Cerebellar abscess and syringomyelia due to isoniazid-resistant Mycobacterium tuberculosis.

A 19-year-old immunocompetent man was admitted to hospital with diplopia, nausea, vomiting and change in mental status. The patient had a history of tuberculous meningitis that was diagnosed at another hospital 6 months before the present admission, and at that time anti-tuberculosis treatment was initiated using a first-line drug combination. A computed tomography (CT) scan of the brain revealed non-communicating hydrocephalus. A ventriculo-peritoneal shunt was inserted surgically. Two months later, the patient was hospitalized again for fever, dysphagia and left hemiparesis. At that time, his cranial CT findings were within normal limits; however, magnetic resonance imaging (MRI) revealed an irregular multilocular peripheral contrast-enhancing lesion in the posterior fossa. The abscess was surgically drained. The presence of acid-fast bacilli in the abscess material was demonstrated by Ziehl-Neelsen staining. Mycobacterium tuberculosis grew on Lowenstein-Jensen culture medium, and the strain was found to be resistant to isoniazid. One month after the operation, the patient became quadriparetic. Cervical MRI revealed a cervico-thoracic syringomyelitic cavity, after which a syringoperitoneal shunt was placed. Treatment with four drugs was continued for 10 months, and then treatment with three drugs for a total period of 18 months. The patient recovered, with residual quadriparesis. Even though very rare, isoniazid-resistant M. tuberculosis may be the causative agent of progressive tuberculosis.
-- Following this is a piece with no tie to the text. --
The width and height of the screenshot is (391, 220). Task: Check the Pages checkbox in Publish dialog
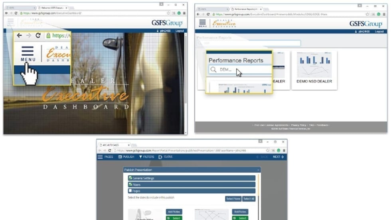click(130, 191)
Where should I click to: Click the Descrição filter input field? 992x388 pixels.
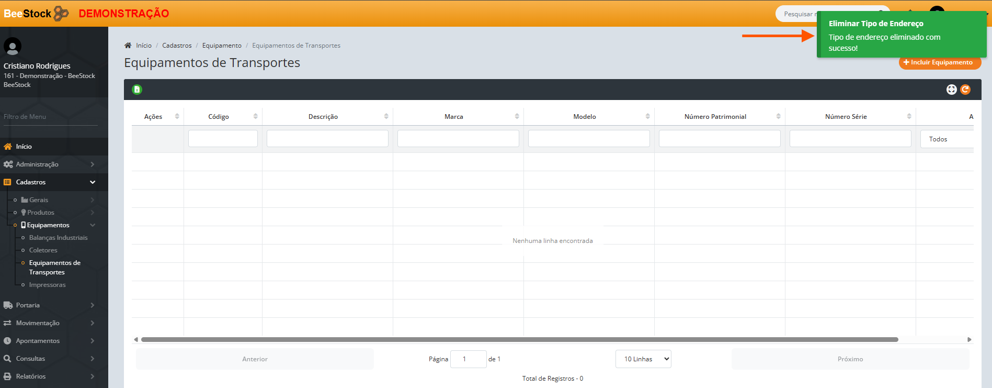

Syringomyelia--as a late complication of tuberculous meningitis.

The aim of this paper is to demonstrate the unusual MR features of thoracic syringomyelia following TB meningitis and to discuss the neurosurgical aspect of the treatment of this rare entity. Four years after a TB meningitis episode, a 30 year-old female patient developed a progressive spastic paraparesis. MR studies revealed multiloculated syrinxes throughout the thoracic cord. She had a syringo-subarachnoid shunt with a silastic "T" tube inserted. On the first postoperative day, she showed a dramatic neurological improvement, but unfortunately her paraparesis progressed to the preoperative level within a month despite diminished size of the syrinxes on the control MRI examination. Two and a half years after the operation the patient complained of having a burning type of central pain, and further deterioration in neurological function. Thoracic spinal MRI examination demonstrated enlarged syringomyelic cavities. At the second operation syringo-peritoneal shunt insertion was performed via right T10-11 hemilaminectomy using a "T" tube. At present, 4 months after the second operation, the patient's neurological examination demonstrated decreased spasticity, and improved strength in the legs compared to the preoperative level. MRI is the first choice of investigation in detecting TB related myelopathy as it provides a greater detail of pathological changes within and around the spinal cord such as syrinx formation and arachnoiditis. The MR findings are also helpful in deciding the management and predicting the outcome. Presence of multifocal loculations and arachnoid adhesions is the likely cause of treatment failures and poor prognosis.